We have an animal problem in our house. Back when we were first moving in I had discovered a small pile of some sort of nuts in one of the upstairs closets, leading us to suspect that either the former owners liked to snack in dark corners or squirrels had been inside. As we settled in and the weather got colder, we could hear scratching sounds inside the walls at night. And then we started discovering new nut piles upstairs. Nathan, being a sensible fellow, set a Havahart trap. When that yielded no results, he added four spring traps all around the main upstairs room (currently that room is just being used for storage until we refinish the floors). Well, he checked those traps dutifully every night and every morning, but he didn't catch anything. Sometimes they were sprung, sometimes the peanut butter was even eaten, but no luck catching the squirrels.

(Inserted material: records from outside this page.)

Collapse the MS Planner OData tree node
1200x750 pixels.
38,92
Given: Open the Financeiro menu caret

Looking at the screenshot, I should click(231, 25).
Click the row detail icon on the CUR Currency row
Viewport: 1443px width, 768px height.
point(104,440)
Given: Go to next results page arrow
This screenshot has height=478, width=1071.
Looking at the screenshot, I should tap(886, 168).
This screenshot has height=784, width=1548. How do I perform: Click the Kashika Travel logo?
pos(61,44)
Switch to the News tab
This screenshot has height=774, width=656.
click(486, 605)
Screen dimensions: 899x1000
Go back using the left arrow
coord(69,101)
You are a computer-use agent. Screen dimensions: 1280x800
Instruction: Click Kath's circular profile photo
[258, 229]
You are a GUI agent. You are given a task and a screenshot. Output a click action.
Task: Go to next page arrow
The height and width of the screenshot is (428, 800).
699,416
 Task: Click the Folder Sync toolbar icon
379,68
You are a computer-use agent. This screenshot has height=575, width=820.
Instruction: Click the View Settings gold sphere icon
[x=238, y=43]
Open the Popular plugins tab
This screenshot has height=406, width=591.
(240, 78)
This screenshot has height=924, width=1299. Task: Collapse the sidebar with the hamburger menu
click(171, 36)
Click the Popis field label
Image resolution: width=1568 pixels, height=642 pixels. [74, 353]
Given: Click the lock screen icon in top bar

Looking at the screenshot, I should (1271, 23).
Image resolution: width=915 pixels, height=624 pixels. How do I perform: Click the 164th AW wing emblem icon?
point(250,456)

Well, first on our to-do list upon returning home from our Christmas visit to California was to clean and organize the upstairs and try to find how these pests are getting into our house. We Lysol-ed everything and reorganized all our boxes of stored stuff. We really got a lot done!
Then, as I was going through a final box of clothes, I discovered that I had unwittingly done what Nathan could not do.
There was a dead animal in that box of clothes. (I may or may not have shrieked upon the discovery. Ahem.) Well, it was my box of clothes, and I was the one who found the critter, so I think it's fair to say that I trapped that animal with a cardboard box when Nathan could not do it with five elaborate traps - a situation I find quite humorous.
We aren't quite sure what this little fella is. (Or rather, was.) It's not one of the gray, fluffy-tailed squirrels I'm used to seeing, but I'm not sure it's uniformly red enough to be a red squirrel either. It's tail is quite skinny (although that could have something to do with being dead) and the hair on it's ears is not long. I don't think it could be a chipmunk, unless there are varieties of chipmunks with less defined stripes on their backs. For now I'm thinking it must be a red squirrel (a conclusion reached in part thanks to this helpful website), although it doesn't look like most of the red squirrels a Google image search turns up. If it is a red squirrel I feel rather badly, because apparently red squirrels are classified as endangered species, and here I went and killed one with a cardboard box.
Any thoughts on this guy's identity, friends?
(Apologies for the graphic images.)
And now, I'm off to launder everything that was in that box at least three times in a row.
It looks like the flying squirrels we have in our attic!
ReplyDeleteSteveDad
It looks like some sort of ground squirrel, but they should be hibernating by now there, I think?